Dolores Canales, of the advocacy group California Families to Abolish Solitary Confinement, said she was encouraged by Newsom’s decision but feared it was distracting from deep flaws in how the justice system treats child victims. of sexual abuse. Riverside County, she said, has not admitted liability.
“Yes, society says it, everyone says it, but the system has never been held accountable,” said Canales, who knew Kruzan shortly after his release from prison.
Kruzan’s pro bono legal team asked the Riverside County District Attorney’s office to review the case and possibly ask the court to overturn his conviction.
Kruzan was among 17 pardons announced Friday, many of which were for people convicted at a young age, committing drug-related crimes or both.
A pardon does not erase or erase a conviction, the governor’s office said, but can help mitigate the long-term impact on a person’s life. Three others he pardoned, for example, face deportation because of their criminal backgrounds, including one who has already been deported.

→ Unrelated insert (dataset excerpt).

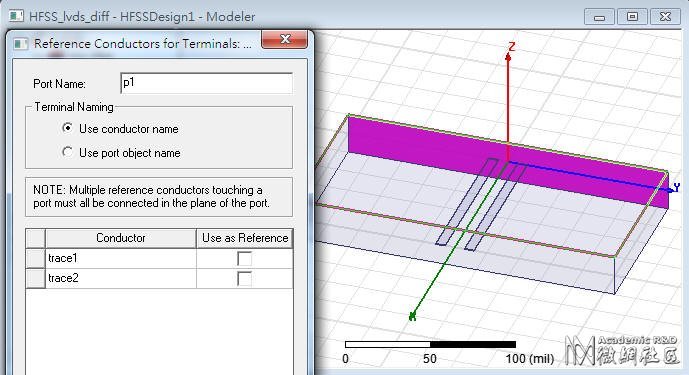Viewport: 689px width, 375px height.
Task: Check Use as Reference for trace1
Action: 244,258
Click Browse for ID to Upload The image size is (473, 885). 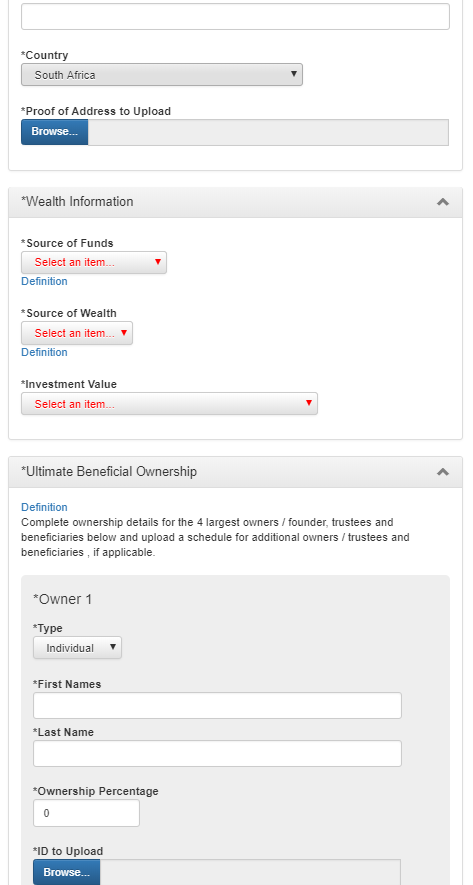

Newsom also commuted the sentences of 15 current inmates and granted a reprieve to one inmate who poses a high medical risk.
Commutations give inmates the opportunity to appear before a parole board which will decide if they are fit for release.
The Secretary of State for Corrections recommended one of the commutations, of inmate Darnell Green, based on Green’s exceptional conduct in prison after he was originally convicted of a 1997 armed robbery in which no one was ‘was injured. Two others whose sentences were commuted worked as inmate firefighters.
Newsom also pardoned Pachnowski, who now lives in Maryland. He pleaded guilty in 1967 in Orange County to a misdemeanor charge of soliciting an obscene act and was sentenced to 10 days in jail and three years probation.
In his request for clemency, Pachnowski said he was having consensual “intimacy” with another man in a car in a deserted industrial area when they were caught by a security guard who “said we went to against God and nature”.
He said he pleaded guilty to avoid prosecution for a more serious charge of “sexual perversion”.
The Associated Press contributed to this report.